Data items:
***

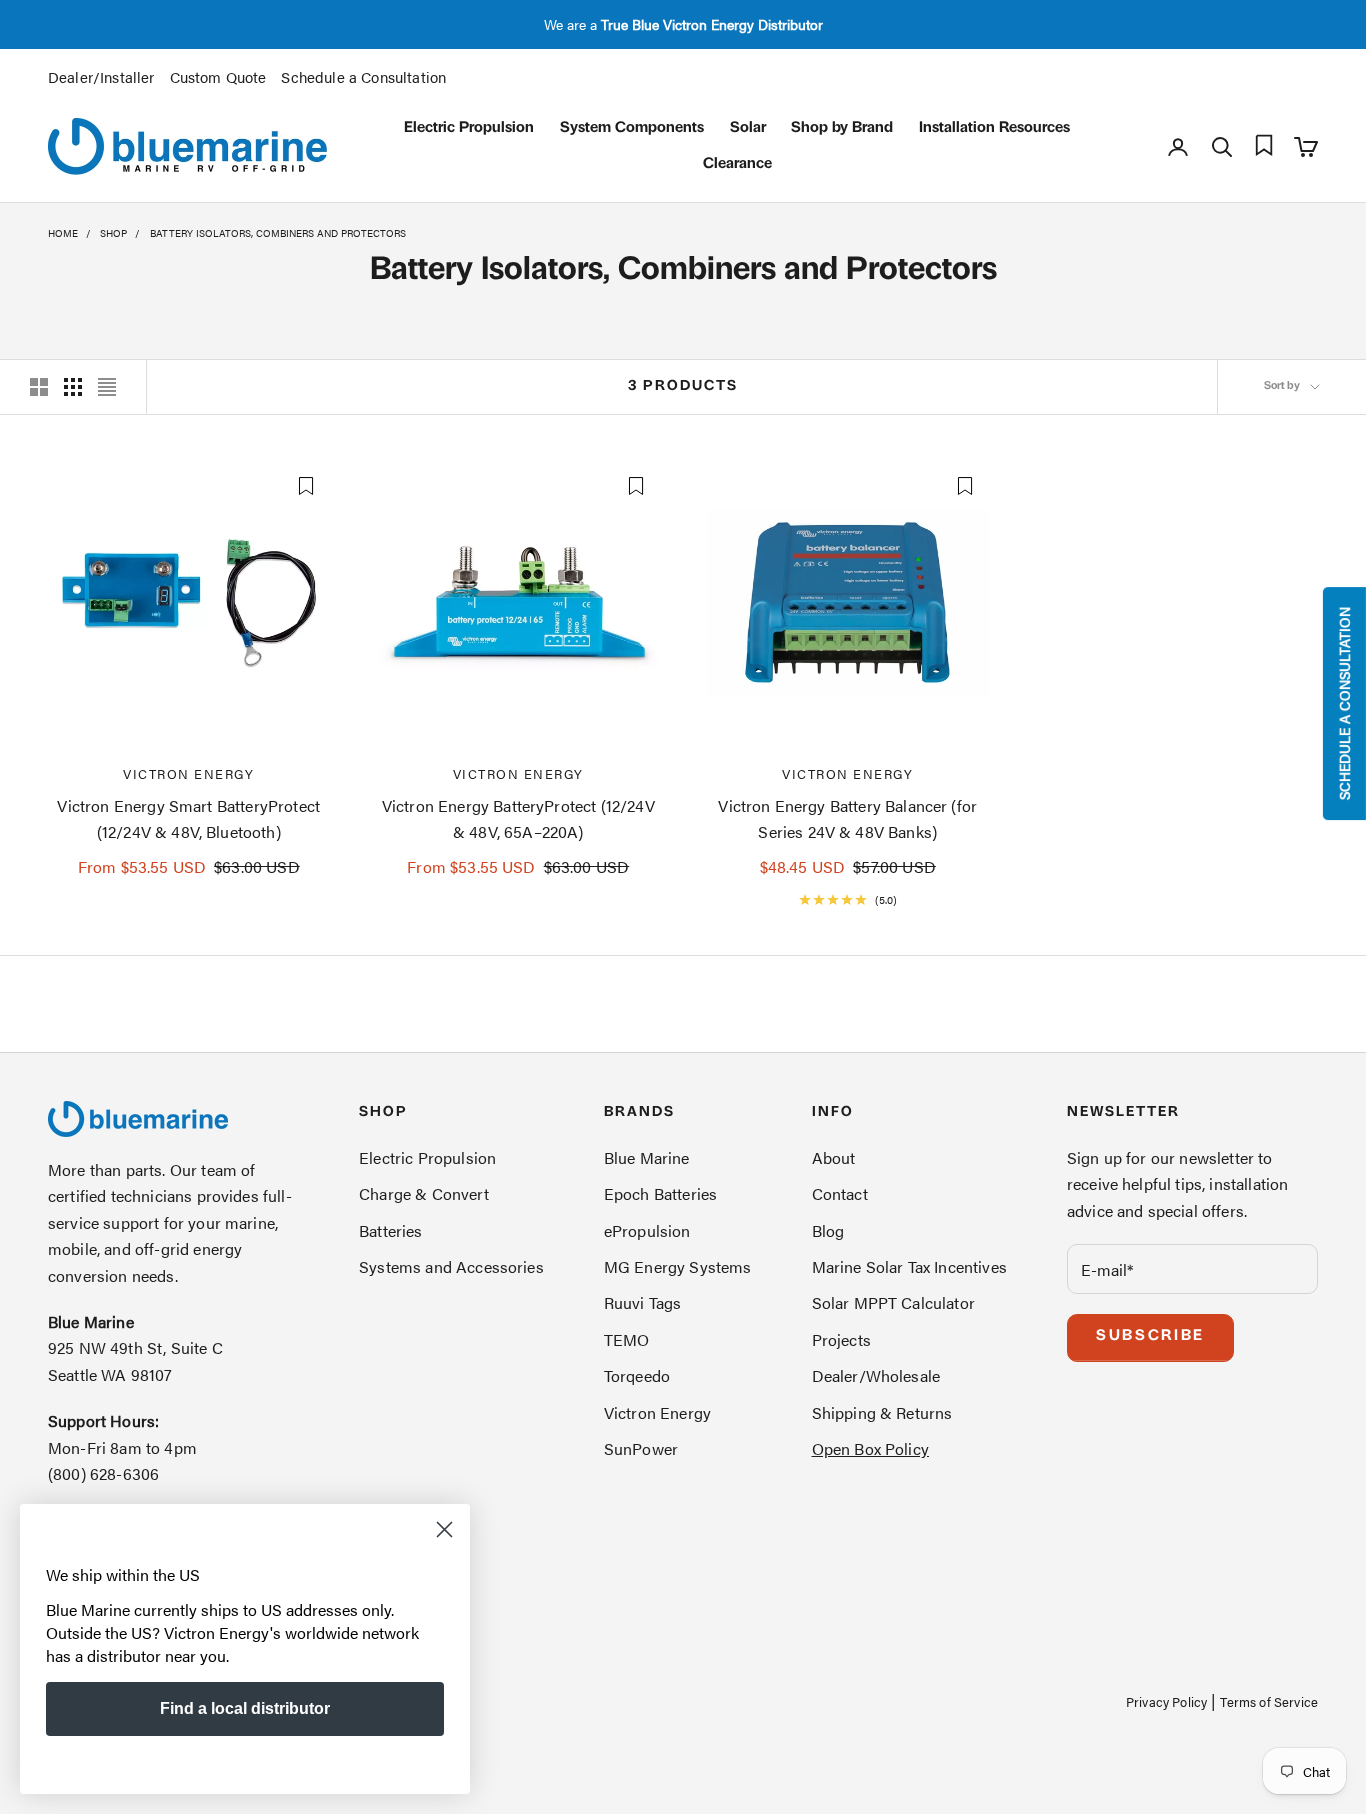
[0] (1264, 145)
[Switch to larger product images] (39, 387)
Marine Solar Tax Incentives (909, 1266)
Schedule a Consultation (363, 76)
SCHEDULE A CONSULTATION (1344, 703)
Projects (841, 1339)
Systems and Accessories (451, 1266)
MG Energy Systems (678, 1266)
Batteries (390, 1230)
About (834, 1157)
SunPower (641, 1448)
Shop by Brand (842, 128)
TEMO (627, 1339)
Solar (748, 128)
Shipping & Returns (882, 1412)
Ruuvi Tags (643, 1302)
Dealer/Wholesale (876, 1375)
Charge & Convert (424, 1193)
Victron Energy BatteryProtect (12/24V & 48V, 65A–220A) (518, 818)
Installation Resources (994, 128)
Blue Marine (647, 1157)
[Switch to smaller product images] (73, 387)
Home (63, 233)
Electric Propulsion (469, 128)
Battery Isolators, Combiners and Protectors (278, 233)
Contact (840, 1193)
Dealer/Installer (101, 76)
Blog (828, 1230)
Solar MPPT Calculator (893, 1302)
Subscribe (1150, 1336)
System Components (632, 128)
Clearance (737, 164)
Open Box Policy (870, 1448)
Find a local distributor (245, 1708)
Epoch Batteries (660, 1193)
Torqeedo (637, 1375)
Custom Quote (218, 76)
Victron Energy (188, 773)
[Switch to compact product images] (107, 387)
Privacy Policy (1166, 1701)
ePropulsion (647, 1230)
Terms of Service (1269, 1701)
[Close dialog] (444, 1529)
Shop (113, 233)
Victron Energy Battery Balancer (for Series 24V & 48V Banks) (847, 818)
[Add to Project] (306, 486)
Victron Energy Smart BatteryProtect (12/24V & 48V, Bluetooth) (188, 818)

***

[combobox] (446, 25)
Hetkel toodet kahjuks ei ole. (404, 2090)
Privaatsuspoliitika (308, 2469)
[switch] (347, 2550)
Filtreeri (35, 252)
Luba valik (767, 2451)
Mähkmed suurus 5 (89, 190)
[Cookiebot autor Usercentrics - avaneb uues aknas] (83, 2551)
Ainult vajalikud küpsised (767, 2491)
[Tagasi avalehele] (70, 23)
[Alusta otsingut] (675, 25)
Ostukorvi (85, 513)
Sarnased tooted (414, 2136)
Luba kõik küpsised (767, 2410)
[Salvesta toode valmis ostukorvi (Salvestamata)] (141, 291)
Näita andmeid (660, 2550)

***

[Assignment]:
Please write out, exactly as they appear above, only the lines in the stretch from the line with "[0] (1264, 145)" through the line with "Victron Energy BatteryProtect".

[Answer for this exercise]:
[0] (1264, 145)
[Switch to larger product images] (39, 387)
Marine Solar Tax Incentives (909, 1266)
Schedule a Consultation (363, 76)
SCHEDULE A CONSULTATION (1344, 703)
Projects (841, 1339)
Systems and Accessories (451, 1266)
MG Energy Systems (678, 1266)
Batteries (390, 1230)
About (834, 1157)
SunPower (641, 1448)
Shop by Brand (842, 128)
TEMO (627, 1339)
Solar (748, 128)
Shipping & Returns (882, 1412)
Ruuvi Tags (643, 1302)
Dealer/Wholesale (876, 1375)
Charge & Convert (424, 1193)
Victron Energy BatteryProtect (12/24V & 48V, 65A–220A) (518, 818)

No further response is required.